--- start of RECORDED DATA ---

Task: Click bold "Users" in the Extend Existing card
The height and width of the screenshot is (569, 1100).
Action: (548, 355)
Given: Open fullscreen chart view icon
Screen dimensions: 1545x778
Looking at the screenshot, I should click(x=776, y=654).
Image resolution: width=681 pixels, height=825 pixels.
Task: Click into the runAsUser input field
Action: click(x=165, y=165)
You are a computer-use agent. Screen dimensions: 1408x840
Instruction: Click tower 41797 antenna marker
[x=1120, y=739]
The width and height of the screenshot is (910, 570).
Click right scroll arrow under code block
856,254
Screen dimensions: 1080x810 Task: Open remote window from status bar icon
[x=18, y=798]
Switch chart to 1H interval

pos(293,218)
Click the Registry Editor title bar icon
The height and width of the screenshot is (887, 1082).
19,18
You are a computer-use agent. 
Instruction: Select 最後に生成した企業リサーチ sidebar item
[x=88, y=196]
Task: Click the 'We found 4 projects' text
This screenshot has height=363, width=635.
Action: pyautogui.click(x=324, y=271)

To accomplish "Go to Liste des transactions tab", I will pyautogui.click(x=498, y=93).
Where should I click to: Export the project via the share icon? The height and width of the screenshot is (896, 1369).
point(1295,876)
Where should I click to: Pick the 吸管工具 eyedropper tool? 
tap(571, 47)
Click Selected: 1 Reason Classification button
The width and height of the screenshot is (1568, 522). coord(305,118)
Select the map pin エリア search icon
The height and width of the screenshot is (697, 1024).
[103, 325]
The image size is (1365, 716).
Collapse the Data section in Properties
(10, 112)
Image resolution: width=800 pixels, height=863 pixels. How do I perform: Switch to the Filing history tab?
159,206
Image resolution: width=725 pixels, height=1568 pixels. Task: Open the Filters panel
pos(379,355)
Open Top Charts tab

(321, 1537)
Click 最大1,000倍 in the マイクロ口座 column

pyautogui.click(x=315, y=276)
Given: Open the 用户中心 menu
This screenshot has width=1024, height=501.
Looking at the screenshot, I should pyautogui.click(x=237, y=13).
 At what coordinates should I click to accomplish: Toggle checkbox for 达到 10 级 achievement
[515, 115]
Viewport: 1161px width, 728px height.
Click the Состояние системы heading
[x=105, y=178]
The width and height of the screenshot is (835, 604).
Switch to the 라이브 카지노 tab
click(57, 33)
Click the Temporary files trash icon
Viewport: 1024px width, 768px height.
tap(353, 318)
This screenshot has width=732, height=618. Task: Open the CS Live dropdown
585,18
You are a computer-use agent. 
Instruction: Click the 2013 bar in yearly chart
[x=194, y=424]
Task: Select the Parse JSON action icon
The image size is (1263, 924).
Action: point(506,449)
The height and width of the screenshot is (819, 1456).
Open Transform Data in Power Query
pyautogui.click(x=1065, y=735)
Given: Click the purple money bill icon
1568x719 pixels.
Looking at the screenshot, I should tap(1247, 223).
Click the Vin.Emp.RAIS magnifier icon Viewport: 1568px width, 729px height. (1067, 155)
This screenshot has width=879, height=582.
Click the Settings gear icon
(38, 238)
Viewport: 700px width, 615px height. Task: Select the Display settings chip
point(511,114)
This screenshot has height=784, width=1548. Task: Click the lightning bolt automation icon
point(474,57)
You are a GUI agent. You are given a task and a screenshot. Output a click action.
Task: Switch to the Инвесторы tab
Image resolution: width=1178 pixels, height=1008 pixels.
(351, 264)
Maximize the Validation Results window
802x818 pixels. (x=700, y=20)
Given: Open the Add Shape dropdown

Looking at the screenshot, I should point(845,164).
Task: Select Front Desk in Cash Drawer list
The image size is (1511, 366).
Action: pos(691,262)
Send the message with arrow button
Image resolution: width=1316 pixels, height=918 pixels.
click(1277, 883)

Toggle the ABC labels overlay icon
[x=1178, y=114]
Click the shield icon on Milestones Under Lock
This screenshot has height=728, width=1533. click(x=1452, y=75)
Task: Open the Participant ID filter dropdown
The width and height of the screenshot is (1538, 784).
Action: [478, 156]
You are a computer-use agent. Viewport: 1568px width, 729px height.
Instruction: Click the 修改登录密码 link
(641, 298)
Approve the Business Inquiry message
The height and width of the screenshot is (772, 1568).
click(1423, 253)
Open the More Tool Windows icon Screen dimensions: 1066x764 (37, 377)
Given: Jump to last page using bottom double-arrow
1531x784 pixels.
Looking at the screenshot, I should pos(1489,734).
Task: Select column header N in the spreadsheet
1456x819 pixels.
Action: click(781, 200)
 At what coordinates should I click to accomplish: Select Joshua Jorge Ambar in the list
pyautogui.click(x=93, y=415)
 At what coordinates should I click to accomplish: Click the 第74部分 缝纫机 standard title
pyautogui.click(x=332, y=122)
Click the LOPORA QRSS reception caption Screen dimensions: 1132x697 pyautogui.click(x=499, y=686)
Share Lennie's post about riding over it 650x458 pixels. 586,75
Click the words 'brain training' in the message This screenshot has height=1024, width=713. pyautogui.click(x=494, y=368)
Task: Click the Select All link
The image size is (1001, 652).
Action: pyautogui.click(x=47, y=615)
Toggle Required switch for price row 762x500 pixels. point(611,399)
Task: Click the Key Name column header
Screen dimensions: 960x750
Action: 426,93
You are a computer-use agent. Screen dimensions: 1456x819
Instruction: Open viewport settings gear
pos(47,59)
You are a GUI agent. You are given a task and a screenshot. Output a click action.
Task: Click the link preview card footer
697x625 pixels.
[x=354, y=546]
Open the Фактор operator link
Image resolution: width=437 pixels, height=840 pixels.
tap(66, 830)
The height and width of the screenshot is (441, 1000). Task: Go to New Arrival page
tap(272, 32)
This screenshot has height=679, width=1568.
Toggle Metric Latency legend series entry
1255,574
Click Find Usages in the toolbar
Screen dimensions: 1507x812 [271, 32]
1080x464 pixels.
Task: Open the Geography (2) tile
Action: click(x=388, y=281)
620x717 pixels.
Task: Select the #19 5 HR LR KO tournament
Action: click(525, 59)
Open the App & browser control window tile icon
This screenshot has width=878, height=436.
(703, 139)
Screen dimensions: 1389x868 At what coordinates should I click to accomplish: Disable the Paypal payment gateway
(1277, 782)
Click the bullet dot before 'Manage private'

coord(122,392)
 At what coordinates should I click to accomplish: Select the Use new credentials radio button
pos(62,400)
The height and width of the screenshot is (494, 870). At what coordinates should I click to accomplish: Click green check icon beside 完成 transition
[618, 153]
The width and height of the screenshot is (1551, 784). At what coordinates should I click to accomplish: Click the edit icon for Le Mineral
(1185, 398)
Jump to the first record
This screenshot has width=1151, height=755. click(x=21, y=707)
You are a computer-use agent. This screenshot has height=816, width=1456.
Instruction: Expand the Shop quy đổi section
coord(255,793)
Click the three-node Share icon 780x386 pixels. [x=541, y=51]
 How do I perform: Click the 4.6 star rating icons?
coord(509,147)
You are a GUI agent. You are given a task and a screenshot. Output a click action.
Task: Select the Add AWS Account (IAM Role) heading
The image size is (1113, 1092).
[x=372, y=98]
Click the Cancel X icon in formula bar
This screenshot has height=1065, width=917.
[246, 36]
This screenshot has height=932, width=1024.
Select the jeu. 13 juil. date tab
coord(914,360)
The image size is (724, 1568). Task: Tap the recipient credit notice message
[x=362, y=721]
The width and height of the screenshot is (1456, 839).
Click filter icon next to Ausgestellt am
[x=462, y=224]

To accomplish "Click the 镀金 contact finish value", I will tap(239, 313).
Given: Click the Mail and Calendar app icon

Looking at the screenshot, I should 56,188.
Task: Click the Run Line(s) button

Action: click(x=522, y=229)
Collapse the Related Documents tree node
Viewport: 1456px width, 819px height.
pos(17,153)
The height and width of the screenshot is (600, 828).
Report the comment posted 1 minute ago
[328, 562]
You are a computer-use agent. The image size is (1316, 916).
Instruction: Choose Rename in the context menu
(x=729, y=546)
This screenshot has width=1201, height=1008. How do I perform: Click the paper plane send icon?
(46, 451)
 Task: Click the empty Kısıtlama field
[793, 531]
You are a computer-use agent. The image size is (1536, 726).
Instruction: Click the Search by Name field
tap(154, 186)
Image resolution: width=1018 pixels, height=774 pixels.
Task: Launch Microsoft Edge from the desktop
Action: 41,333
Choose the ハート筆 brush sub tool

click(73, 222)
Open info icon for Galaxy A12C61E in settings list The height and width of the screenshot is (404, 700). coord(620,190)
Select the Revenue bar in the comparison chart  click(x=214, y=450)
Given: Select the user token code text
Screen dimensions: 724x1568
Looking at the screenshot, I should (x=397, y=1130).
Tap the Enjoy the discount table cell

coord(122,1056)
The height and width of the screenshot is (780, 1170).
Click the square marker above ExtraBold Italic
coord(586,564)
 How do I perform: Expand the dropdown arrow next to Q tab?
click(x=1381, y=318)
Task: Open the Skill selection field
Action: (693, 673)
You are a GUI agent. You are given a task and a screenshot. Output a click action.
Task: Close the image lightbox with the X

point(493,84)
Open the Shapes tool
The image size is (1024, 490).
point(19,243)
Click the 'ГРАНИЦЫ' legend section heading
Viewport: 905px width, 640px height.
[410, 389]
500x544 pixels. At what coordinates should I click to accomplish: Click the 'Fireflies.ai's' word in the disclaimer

--- end of RECORDED DATA ---

▶ [WHAT YOU ARE ASKED TO DO] Recast the records as a Markdown table with the columns Row and Line, numbering each row and leaving out blank lines. Begin at the line that has "The width and height of the screenshot is (1456, 839)." and stop after the line that has "will tap(239, 313).".

▶ [THE OUTPUT]
| Row | Line |
|---|---|
| 1 | The width and height of the screenshot is (1456, 839). |
| 2 | Click filter icon next to Ausgestellt am |
| 3 | [x=462, y=224] |
| 4 | To accomplish "Click the 镀金 contact finish value", I will tap(239, 313). |